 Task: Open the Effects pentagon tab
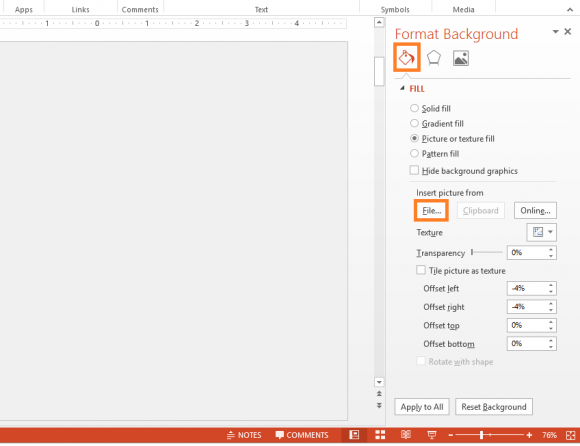[x=434, y=58]
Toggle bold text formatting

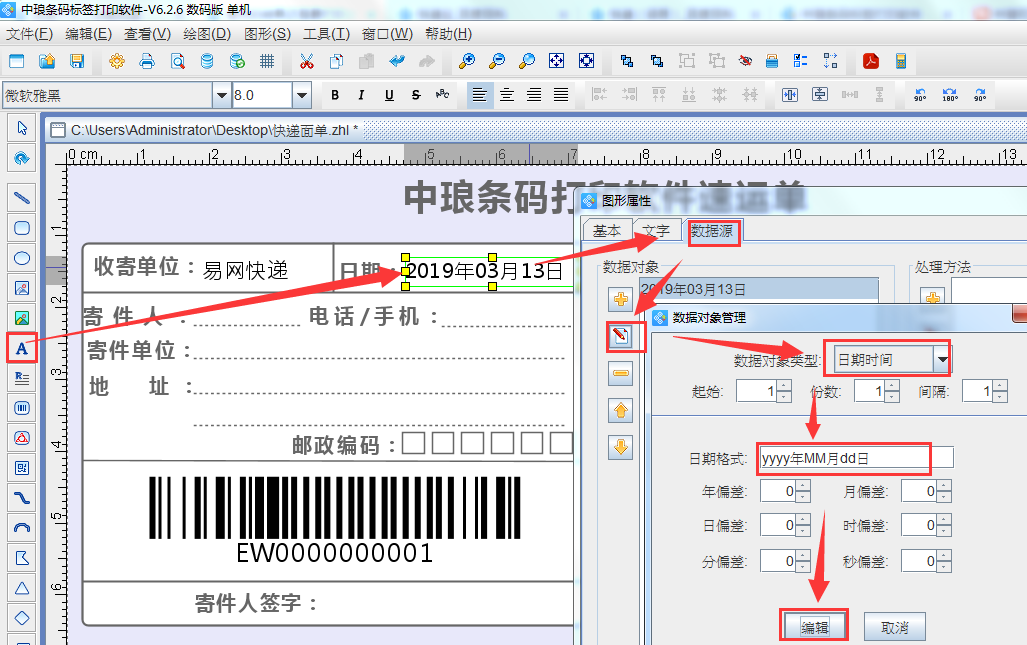(x=335, y=96)
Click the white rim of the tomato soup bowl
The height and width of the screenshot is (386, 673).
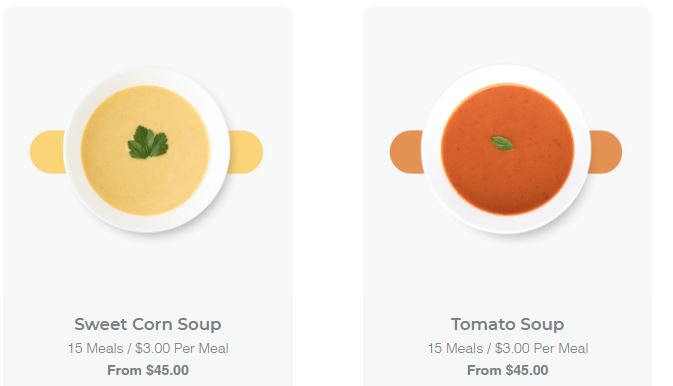coord(507,224)
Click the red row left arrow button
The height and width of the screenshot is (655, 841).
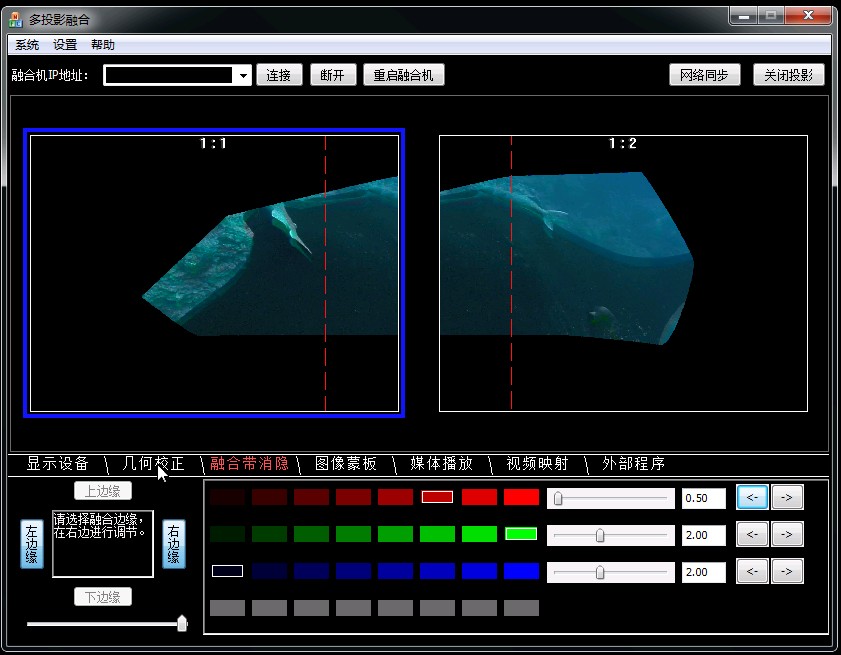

================================

- _WORK ORDER_
The task calls for all records to be set down precisely, excluding any images.

- _RESPONSE TO THIS TASK_
 Task: Open the Effects pentagon tab
[x=434, y=58]
Toggle bold text formatting

(x=335, y=96)
Click the white rim of the tomato soup bowl
The height and width of the screenshot is (386, 673).
coord(507,224)
Click the red row left arrow button
The height and width of the screenshot is (655, 841).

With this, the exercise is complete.